Copy the data below. Keep every line exactly as it is.

____ Supplied entries

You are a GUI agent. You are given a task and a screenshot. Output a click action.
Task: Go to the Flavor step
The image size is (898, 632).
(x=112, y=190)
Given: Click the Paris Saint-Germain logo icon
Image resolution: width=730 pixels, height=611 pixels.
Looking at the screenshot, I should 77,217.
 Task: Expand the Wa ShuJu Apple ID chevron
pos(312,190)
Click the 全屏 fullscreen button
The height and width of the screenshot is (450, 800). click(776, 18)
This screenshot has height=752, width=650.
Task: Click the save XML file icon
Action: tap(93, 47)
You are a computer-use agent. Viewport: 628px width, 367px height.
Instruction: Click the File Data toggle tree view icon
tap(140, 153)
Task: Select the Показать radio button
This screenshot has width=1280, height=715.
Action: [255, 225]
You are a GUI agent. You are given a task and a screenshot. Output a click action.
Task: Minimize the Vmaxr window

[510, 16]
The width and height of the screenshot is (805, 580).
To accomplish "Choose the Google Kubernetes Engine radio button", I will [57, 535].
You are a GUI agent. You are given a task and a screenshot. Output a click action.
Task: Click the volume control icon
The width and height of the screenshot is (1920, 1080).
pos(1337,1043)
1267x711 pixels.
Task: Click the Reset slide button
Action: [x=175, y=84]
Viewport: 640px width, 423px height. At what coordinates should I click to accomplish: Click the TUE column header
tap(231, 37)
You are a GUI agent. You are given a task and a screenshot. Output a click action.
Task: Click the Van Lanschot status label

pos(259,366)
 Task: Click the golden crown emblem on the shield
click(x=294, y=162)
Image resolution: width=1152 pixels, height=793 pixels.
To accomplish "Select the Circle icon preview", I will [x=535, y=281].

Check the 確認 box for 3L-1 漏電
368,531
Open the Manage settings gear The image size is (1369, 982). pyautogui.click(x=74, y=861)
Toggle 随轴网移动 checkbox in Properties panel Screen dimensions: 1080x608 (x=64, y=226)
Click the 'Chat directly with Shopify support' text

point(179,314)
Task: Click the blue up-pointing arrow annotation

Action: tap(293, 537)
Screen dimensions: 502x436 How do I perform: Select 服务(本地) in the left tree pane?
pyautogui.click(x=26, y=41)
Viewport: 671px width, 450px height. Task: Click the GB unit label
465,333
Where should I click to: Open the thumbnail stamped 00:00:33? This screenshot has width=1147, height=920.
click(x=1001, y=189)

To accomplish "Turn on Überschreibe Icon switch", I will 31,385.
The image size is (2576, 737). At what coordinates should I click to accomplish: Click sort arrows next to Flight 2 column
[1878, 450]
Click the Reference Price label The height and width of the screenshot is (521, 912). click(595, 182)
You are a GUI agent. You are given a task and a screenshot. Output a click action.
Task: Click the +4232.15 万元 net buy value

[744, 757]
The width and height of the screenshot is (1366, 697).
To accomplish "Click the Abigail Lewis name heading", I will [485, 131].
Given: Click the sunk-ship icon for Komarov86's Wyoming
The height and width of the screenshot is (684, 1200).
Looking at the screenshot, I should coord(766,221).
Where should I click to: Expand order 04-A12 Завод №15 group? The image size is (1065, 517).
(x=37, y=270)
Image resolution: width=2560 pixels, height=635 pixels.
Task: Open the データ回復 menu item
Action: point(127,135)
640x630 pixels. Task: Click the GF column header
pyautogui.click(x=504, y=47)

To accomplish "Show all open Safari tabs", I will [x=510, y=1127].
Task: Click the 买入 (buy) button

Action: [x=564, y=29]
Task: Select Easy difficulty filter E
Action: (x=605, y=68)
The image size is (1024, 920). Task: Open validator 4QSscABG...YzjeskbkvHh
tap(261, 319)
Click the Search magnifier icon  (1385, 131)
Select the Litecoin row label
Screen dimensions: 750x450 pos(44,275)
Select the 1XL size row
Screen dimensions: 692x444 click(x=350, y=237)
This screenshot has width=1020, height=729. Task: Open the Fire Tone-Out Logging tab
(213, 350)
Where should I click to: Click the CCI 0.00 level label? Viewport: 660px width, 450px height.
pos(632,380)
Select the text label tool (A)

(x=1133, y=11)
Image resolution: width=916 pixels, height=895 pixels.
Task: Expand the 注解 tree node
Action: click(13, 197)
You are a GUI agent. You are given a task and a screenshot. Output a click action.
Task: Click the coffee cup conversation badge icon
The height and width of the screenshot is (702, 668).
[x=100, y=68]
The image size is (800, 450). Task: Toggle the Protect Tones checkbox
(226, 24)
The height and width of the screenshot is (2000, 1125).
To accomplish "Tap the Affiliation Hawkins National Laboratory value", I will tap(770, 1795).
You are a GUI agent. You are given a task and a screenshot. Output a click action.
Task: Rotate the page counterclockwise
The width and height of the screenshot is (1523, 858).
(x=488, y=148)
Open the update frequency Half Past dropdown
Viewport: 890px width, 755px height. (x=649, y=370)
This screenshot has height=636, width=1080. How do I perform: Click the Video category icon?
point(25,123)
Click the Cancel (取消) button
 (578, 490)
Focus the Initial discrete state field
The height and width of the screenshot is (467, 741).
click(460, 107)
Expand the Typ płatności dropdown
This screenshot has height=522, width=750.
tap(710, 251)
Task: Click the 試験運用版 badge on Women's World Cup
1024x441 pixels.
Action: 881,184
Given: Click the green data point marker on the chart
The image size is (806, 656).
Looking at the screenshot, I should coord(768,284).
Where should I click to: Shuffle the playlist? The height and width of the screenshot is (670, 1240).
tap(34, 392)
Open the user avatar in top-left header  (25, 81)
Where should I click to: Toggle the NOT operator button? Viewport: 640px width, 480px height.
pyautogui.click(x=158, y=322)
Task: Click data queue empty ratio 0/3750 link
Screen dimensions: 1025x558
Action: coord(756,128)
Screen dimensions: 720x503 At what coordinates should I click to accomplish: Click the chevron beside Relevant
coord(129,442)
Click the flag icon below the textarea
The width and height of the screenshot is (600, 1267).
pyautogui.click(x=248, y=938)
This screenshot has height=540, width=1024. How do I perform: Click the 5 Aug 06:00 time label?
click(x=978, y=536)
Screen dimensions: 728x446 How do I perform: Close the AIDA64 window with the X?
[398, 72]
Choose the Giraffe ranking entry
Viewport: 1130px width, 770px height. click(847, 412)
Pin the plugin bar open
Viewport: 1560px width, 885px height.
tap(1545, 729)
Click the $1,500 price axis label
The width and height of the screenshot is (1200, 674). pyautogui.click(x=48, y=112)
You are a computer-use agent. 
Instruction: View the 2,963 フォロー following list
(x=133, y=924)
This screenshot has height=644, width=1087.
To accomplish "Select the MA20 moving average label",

________

# Result:
You are a GUI agent. You are given a task and a screenshot. Output a click action.
Task: Go to the Flavor step
The image size is (898, 632).
(x=112, y=190)
Given: Click the Paris Saint-Germain logo icon
Image resolution: width=730 pixels, height=611 pixels.
Looking at the screenshot, I should 77,217.
 Task: Expand the Wa ShuJu Apple ID chevron
pos(312,190)
Click the 全屏 fullscreen button
The height and width of the screenshot is (450, 800). click(776, 18)
This screenshot has height=752, width=650.
Task: Click the save XML file icon
Action: tap(93, 47)
You are a computer-use agent. Viewport: 628px width, 367px height.
Instruction: Click the File Data toggle tree view icon
tap(140, 153)
Task: Select the Показать radio button
This screenshot has width=1280, height=715.
Action: [255, 225]
You are a GUI agent. You are given a task and a screenshot. Output a click action.
Task: Minimize the Vmaxr window

[510, 16]
The width and height of the screenshot is (805, 580).
To accomplish "Choose the Google Kubernetes Engine radio button", I will [57, 535].
You are a GUI agent. You are given a task and a screenshot. Output a click action.
Task: Click the volume control icon
The width and height of the screenshot is (1920, 1080).
pos(1337,1043)
1267x711 pixels.
Task: Click the Reset slide button
Action: [x=175, y=84]
Viewport: 640px width, 423px height. At what coordinates should I click to accomplish: Click the TUE column header
tap(231, 37)
You are a GUI agent. You are given a task and a screenshot. Output a click action.
Task: Click the Van Lanschot status label

pos(259,366)
 Task: Click the golden crown emblem on the shield
click(x=294, y=162)
Image resolution: width=1152 pixels, height=793 pixels.
To accomplish "Select the Circle icon preview", I will [x=535, y=281].

Check the 確認 box for 3L-1 漏電
368,531
Open the Manage settings gear The image size is (1369, 982). pyautogui.click(x=74, y=861)
Toggle 随轴网移动 checkbox in Properties panel Screen dimensions: 1080x608 (x=64, y=226)
Click the 'Chat directly with Shopify support' text

point(179,314)
Task: Click the blue up-pointing arrow annotation

Action: tap(293, 537)
Screen dimensions: 502x436 How do I perform: Select 服务(本地) in the left tree pane?
pyautogui.click(x=26, y=41)
Viewport: 671px width, 450px height. Task: Click the GB unit label
465,333
Where should I click to: Open the thumbnail stamped 00:00:33? This screenshot has width=1147, height=920.
click(x=1001, y=189)

To accomplish "Turn on Überschreibe Icon switch", I will 31,385.
The image size is (2576, 737). At what coordinates should I click to accomplish: Click sort arrows next to Flight 2 column
[1878, 450]
Click the Reference Price label The height and width of the screenshot is (521, 912). click(595, 182)
You are a GUI agent. You are given a task and a screenshot. Output a click action.
Task: Click the +4232.15 万元 net buy value

[744, 757]
The width and height of the screenshot is (1366, 697).
To accomplish "Click the Abigail Lewis name heading", I will [485, 131].
Given: Click the sunk-ship icon for Komarov86's Wyoming
The height and width of the screenshot is (684, 1200).
Looking at the screenshot, I should coord(766,221).
Where should I click to: Expand order 04-A12 Завод №15 group? The image size is (1065, 517).
(x=37, y=270)
Image resolution: width=2560 pixels, height=635 pixels.
Task: Open the データ回復 menu item
Action: point(127,135)
640x630 pixels. Task: Click the GF column header
pyautogui.click(x=504, y=47)

To accomplish "Show all open Safari tabs", I will [x=510, y=1127].
Task: Click the 买入 (buy) button

Action: [x=564, y=29]
Task: Select Easy difficulty filter E
Action: (x=605, y=68)
The image size is (1024, 920). Task: Open validator 4QSscABG...YzjeskbkvHh
tap(261, 319)
Click the Search magnifier icon  (1385, 131)
Select the Litecoin row label
Screen dimensions: 750x450 pos(44,275)
Select the 1XL size row
Screen dimensions: 692x444 click(x=350, y=237)
This screenshot has width=1020, height=729. Task: Open the Fire Tone-Out Logging tab
(213, 350)
Where should I click to: Click the CCI 0.00 level label? Viewport: 660px width, 450px height.
pos(632,380)
Select the text label tool (A)

(x=1133, y=11)
Image resolution: width=916 pixels, height=895 pixels.
Task: Expand the 注解 tree node
Action: click(13, 197)
You are a GUI agent. You are given a task and a screenshot. Output a click action.
Task: Click the coffee cup conversation badge icon
The height and width of the screenshot is (702, 668).
[x=100, y=68]
The image size is (800, 450). Task: Toggle the Protect Tones checkbox
(226, 24)
The height and width of the screenshot is (2000, 1125).
To accomplish "Tap the Affiliation Hawkins National Laboratory value", I will tap(770, 1795).
You are a GUI agent. You are given a task and a screenshot. Output a click action.
Task: Rotate the page counterclockwise
The width and height of the screenshot is (1523, 858).
(x=488, y=148)
Open the update frequency Half Past dropdown
Viewport: 890px width, 755px height. (x=649, y=370)
This screenshot has height=636, width=1080. How do I perform: Click the Video category icon?
point(25,123)
Click the Cancel (取消) button
 (578, 490)
Focus the Initial discrete state field
The height and width of the screenshot is (467, 741).
click(460, 107)
Expand the Typ płatności dropdown
This screenshot has height=522, width=750.
tap(710, 251)
Task: Click the 試験運用版 badge on Women's World Cup
1024x441 pixels.
Action: 881,184
Given: Click the green data point marker on the chart
The image size is (806, 656).
Looking at the screenshot, I should coord(768,284).
Where should I click to: Shuffle the playlist? The height and width of the screenshot is (670, 1240).
tap(34, 392)
Open the user avatar in top-left header  (25, 81)
Where should I click to: Toggle the NOT operator button? Viewport: 640px width, 480px height.
pyautogui.click(x=158, y=322)
Task: Click data queue empty ratio 0/3750 link
Screen dimensions: 1025x558
Action: coord(756,128)
Screen dimensions: 720x503 At what coordinates should I click to accomplish: Click the chevron beside Relevant
coord(129,442)
Click the flag icon below the textarea
The width and height of the screenshot is (600, 1267).
pyautogui.click(x=248, y=938)
This screenshot has height=540, width=1024. How do I perform: Click the 5 Aug 06:00 time label?
click(x=978, y=536)
Screen dimensions: 728x446 How do I perform: Close the AIDA64 window with the X?
[398, 72]
Choose the Giraffe ranking entry
Viewport: 1130px width, 770px height. click(847, 412)
Pin the plugin bar open
Viewport: 1560px width, 885px height.
tap(1545, 729)
Click the $1,500 price axis label
The width and height of the screenshot is (1200, 674). pyautogui.click(x=48, y=112)
You are a computer-use agent. 
Instruction: View the 2,963 フォロー following list
(x=133, y=924)
This screenshot has height=644, width=1087.
To accomplish "Select the MA20 moving average label",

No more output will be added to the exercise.